#### Records supplied
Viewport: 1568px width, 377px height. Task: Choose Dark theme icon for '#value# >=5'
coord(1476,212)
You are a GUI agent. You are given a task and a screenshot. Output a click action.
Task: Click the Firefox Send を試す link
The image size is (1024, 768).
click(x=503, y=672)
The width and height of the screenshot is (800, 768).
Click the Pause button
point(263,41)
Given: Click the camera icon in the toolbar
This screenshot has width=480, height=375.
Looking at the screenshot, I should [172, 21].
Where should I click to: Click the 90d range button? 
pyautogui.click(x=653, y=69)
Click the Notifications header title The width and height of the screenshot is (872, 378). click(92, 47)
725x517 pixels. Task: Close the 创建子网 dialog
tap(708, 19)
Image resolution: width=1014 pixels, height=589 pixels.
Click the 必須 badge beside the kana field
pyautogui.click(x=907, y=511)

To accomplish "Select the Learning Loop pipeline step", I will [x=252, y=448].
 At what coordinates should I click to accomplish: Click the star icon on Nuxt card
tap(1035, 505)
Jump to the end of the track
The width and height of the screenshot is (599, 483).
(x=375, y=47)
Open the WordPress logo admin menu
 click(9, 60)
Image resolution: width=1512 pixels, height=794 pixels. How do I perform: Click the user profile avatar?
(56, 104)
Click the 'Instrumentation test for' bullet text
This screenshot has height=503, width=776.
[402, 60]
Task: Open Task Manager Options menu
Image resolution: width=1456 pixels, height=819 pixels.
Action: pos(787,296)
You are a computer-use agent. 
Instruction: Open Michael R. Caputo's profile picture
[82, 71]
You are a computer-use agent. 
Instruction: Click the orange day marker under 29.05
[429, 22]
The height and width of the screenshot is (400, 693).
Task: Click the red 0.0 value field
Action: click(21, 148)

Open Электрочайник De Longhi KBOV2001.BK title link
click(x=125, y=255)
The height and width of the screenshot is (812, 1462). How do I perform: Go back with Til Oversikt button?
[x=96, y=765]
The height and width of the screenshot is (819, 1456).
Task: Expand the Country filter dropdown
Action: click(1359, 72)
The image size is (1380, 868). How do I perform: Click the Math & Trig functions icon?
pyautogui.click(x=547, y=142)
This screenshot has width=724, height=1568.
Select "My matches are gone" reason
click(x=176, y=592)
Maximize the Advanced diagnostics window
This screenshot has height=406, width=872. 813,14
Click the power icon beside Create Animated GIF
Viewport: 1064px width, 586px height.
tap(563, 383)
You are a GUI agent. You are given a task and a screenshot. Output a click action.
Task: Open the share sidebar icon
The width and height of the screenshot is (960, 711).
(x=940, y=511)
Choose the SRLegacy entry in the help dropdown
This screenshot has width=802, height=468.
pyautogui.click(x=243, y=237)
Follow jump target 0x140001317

#### Exercise requirements
Rewrite all of the lines above, substituting "assistant" for every occurrence of "agent" and keeping everything else the same.

#### Exercise answer
Viewport: 1568px width, 377px height. Task: Choose Dark theme icon for '#value# >=5'
coord(1476,212)
You are a GUI assistant. You are given a task and a screenshot. Output a click action.
Task: Click the Firefox Send を試す link
The image size is (1024, 768).
click(x=503, y=672)
The width and height of the screenshot is (800, 768).
Click the Pause button
point(263,41)
Given: Click the camera icon in the toolbar
This screenshot has width=480, height=375.
Looking at the screenshot, I should [172, 21].
Where should I click to: Click the 90d range button? 
pyautogui.click(x=653, y=69)
Click the Notifications header title The width and height of the screenshot is (872, 378). click(92, 47)
725x517 pixels. Task: Close the 创建子网 dialog
tap(708, 19)
Image resolution: width=1014 pixels, height=589 pixels.
Click the 必須 badge beside the kana field
pyautogui.click(x=907, y=511)

To accomplish "Select the Learning Loop pipeline step", I will [x=252, y=448].
 At what coordinates should I click to accomplish: Click the star icon on Nuxt card
tap(1035, 505)
Jump to the end of the track
The width and height of the screenshot is (599, 483).
(x=375, y=47)
Open the WordPress logo admin menu
 click(9, 60)
Image resolution: width=1512 pixels, height=794 pixels. How do I perform: Click the user profile avatar?
(56, 104)
Click the 'Instrumentation test for' bullet text
This screenshot has height=503, width=776.
[402, 60]
Task: Open Task Manager Options menu
Image resolution: width=1456 pixels, height=819 pixels.
Action: pos(787,296)
You are a computer-use assistant. 
Instruction: Open Michael R. Caputo's profile picture
[82, 71]
You are a computer-use assistant. 
Instruction: Click the orange day marker under 29.05
[429, 22]
The height and width of the screenshot is (400, 693).
Task: Click the red 0.0 value field
Action: click(21, 148)

Open Электрочайник De Longhi KBOV2001.BK title link
click(x=125, y=255)
The height and width of the screenshot is (812, 1462). How do I perform: Go back with Til Oversikt button?
[x=96, y=765]
The height and width of the screenshot is (819, 1456).
Task: Expand the Country filter dropdown
Action: click(1359, 72)
The image size is (1380, 868). How do I perform: Click the Math & Trig functions icon?
pyautogui.click(x=547, y=142)
This screenshot has width=724, height=1568.
Select "My matches are gone" reason
click(x=176, y=592)
Maximize the Advanced diagnostics window
This screenshot has height=406, width=872. 813,14
Click the power icon beside Create Animated GIF
Viewport: 1064px width, 586px height.
tap(563, 383)
You are a GUI assistant. You are given a task and a screenshot. Output a click action.
Task: Open the share sidebar icon
The width and height of the screenshot is (960, 711).
(x=940, y=511)
Choose the SRLegacy entry in the help dropdown
This screenshot has width=802, height=468.
pyautogui.click(x=243, y=237)
Follow jump target 0x140001317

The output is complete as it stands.